Activity: Omit all pictures, and print word for word only the lines from the one containing "You are a computer-use" through the end of the data.

Data records:
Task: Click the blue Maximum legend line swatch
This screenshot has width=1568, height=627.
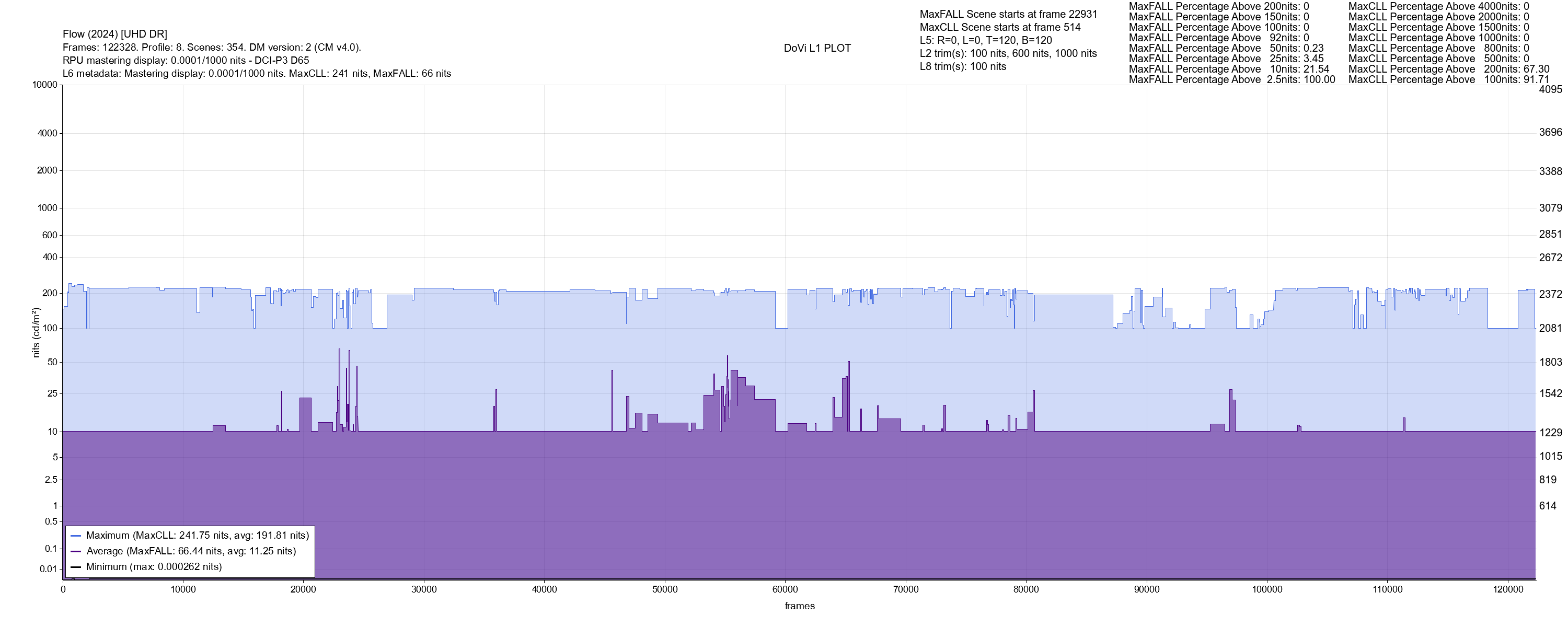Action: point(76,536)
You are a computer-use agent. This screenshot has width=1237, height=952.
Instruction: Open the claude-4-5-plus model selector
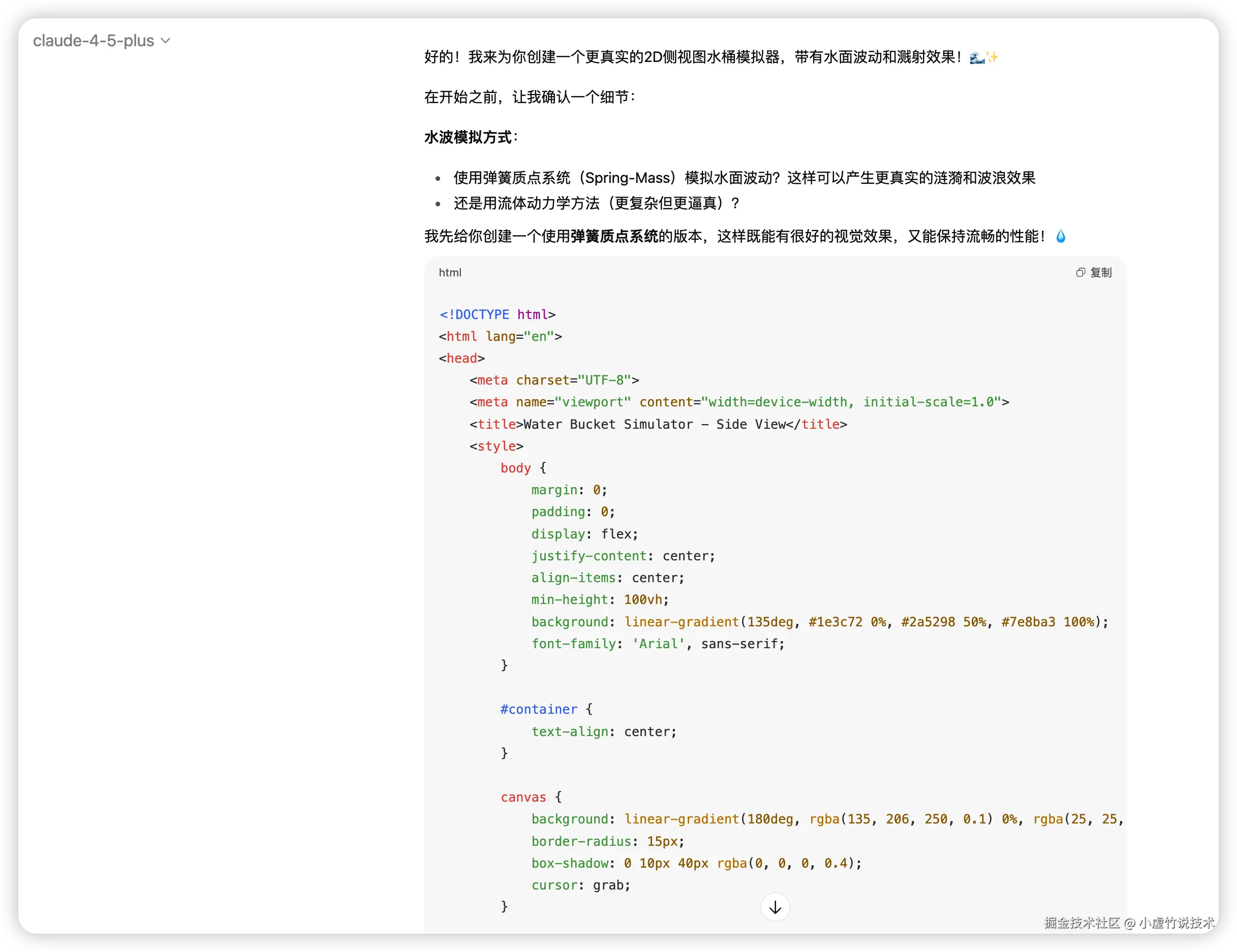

Expected answer:
You are a computer-use agent. This screenshot has width=1237, height=952.
Instruction: Open the claude-4-5-plus model selector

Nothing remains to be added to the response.